Pertama kali aku memasuki desa ini, memang ada sesuatu yang aneh. Entah kenapa, aku merasakan ada aura jahat yang terus membayangi desa ini. Entah itu apa. Ada sesuatu yang terjadi di masa lalu. Tapi, apa yang terjadi? Siapakah yang menjadi korban?
Aku memang tidak langsung menghakimi atau menuduh seorang diantara mereka. Dalam hati, aku sebenarnya sudah curiga pada beberapa orang. Tetapi, apakah patut kita langsung menuduh tanpa adanya bukti yang kuat? Tentu tidak bisa kan? Aku percaya, jika semua ini pasti ada sesautu yang mendasarinya.
Jelas sekali terlihat, ada mata yang penuh luka dan amarah. Aku tau, luka itu bukan luka yang biasa. Luka itu akan menjadi petaka untuk semua orang, bahkan untuk sang pemuilik luka itu sendiri. Aku harus melakukan sesuatu. Aku harus menyelamatkan mereka. Ini demi kebaikan semua yang ada di wilayah ini. Aku berharap tak ada seorang yang harus dikorbankan.
***
Keesokan harinya.
Umar datang dan langsung ditemani Alif. Mereka langsung menuju rumah kepala desa untuk meminta izin. Kebetulan, Hisyam dan beberapa petinggi desa tengah berada di tempat itu. Alif sendiri langsung mengenalkan Umar di hadapan mereka.
“Pak Kades, ini orang yang saya bicarakan beberapa hari yang lalu.” Satu demi satu mereka bersalaman dengan lelaki yang sangat muda. Mereka memuji Umar yang begitu mudah akrab dengan orang yang baru dikenal.
“Jadi, kemarin Mas Alif ini mampir ke rumah. Dia sudah banyak cerita tentang apa yang terjadi di wilayah ini. Sebenarnya saya mau datang kesini beberapa hari lagi. Tapi, karena ummi yang merasa khawatir ada sesuatu jadi meminta agar mempercepat untuk ke tempat ini.”
“Bagus Gus. Jadi, saya sendiri juga senang dengan kehadiran Anda di sini. Memang ada keanehan yang sudah sekitar satu bulan dirasakan oleh warga desa.”
Setelah sekian lama berbincang, Umar dan Alif langsung diajak untuk berkeliling dan melihat situasi yang ada. Mereka sendiri tak sengaja bertemu Mim ketika melewati area persawahan. Terlihat jelas jika Mim yang meracau tak karuan. Umar terus memperhatikan bocah itu.
“Maaf, dia siapa?” Umar mulai mencari tau terkait apa yang warga ketahui tentang Mim. Dia sebenarnya hanya ingin tau terkait pandangan warga di desa ini pada kedua anak itu.
“Dia Mim.
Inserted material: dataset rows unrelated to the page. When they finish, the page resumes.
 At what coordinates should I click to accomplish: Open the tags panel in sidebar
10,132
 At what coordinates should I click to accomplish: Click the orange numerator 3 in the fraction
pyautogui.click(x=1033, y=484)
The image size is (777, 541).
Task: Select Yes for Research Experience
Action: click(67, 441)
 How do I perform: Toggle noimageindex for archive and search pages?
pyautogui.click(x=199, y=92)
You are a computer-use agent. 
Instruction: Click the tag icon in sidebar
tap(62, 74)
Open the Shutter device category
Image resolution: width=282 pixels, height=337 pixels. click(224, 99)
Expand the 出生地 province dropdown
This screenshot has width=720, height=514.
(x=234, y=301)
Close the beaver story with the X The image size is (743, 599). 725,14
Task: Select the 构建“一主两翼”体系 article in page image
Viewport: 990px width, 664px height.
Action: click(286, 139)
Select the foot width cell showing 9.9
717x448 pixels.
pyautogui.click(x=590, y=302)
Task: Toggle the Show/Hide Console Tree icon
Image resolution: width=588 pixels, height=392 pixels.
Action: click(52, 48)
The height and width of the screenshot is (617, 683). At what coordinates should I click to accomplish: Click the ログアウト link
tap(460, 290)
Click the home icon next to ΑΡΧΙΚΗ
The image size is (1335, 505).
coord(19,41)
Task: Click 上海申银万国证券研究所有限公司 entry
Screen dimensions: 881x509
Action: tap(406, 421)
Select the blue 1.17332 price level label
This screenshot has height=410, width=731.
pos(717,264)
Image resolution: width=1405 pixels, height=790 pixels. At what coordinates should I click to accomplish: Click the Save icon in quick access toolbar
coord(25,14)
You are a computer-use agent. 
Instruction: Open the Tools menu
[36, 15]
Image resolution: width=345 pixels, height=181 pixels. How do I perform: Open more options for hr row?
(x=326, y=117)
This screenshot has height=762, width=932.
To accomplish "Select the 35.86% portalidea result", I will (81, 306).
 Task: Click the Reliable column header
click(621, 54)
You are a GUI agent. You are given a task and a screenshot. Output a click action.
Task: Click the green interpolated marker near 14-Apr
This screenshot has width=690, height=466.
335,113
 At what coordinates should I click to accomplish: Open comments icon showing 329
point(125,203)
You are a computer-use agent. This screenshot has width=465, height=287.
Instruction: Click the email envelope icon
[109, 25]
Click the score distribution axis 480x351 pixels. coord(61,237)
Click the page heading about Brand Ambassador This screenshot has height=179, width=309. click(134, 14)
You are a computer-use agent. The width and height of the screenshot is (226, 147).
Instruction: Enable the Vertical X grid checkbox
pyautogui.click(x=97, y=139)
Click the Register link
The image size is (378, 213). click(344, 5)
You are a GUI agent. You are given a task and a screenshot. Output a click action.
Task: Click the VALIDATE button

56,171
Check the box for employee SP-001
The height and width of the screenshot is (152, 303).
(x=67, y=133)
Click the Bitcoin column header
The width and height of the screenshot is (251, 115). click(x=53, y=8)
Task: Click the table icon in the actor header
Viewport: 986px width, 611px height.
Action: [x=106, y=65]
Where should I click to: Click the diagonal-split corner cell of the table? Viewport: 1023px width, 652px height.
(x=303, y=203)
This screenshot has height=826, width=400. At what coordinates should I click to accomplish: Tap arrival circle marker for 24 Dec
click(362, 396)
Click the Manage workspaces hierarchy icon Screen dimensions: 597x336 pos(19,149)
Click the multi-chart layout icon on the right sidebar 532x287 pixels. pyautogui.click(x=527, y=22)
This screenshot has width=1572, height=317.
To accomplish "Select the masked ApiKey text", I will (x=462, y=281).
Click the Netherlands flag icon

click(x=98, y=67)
Anak kurang waras dan hanya tinggal bersama kakaknya.”
“Dia kenapa bisa seperti ini?”
“Setau saya dia sejak kecil memang cacat. Dia lahir prematur dan kurang mendapat pelayanan kesehatan. Dia seperti itu yang saya tau sejak ibunya wafat dan diusir warga.”
“Diusir?”
“Iya Gus. Ibunya dulu pelacur, bahkan dia sendiri lahir bukan dari hubungan sah. Mohon maaf ini, dia tertular HIV dari mendiang ibunya.”
“Kenapa dia bisa berkeliaran secara bebas? Tidak takut jika anak itu berbuat ulah?”
“Sebenarnya sudah beberapa kali dia buat ulah. Hanya saja, karena ada sesuatu yang disembunyikan, kami gak berani berbuat apapun. Gak tau kenapa, kekuatannnya gak masuk akal.” Umar terdiam. Dia ingat apa yang dibicarakan oleh Umminya. Anak itu dan kakaknya. Dia harus bisa mendekati mereka berdua.
Perlahan, Umar mulai melangkah dan mendekati Mim. Kepala desa sebenarnya khawatir dengan apa yang akan terjadi. Mengingat apa yang Mim lakukan selama ini, dia begitu ketakutan jika Umar terluka atau ada sesuatu.
Tapi, di luar dugaan. Mim sendiri tak memberikan reaksi apapun. Dia hanya diam dan sesekali meracau tak jelas. Hisyam sendiri berjaga agar anak itu tak berbuat yang aneh.
“Permisi, apakah kau tinggal di tempat ini?”
Mim menoleh. Dia kembali meracau dengan bahasa yang sama sekali tak bisa dimengerti. Semua orang bingung, ada apa dengan anak yang satu ini?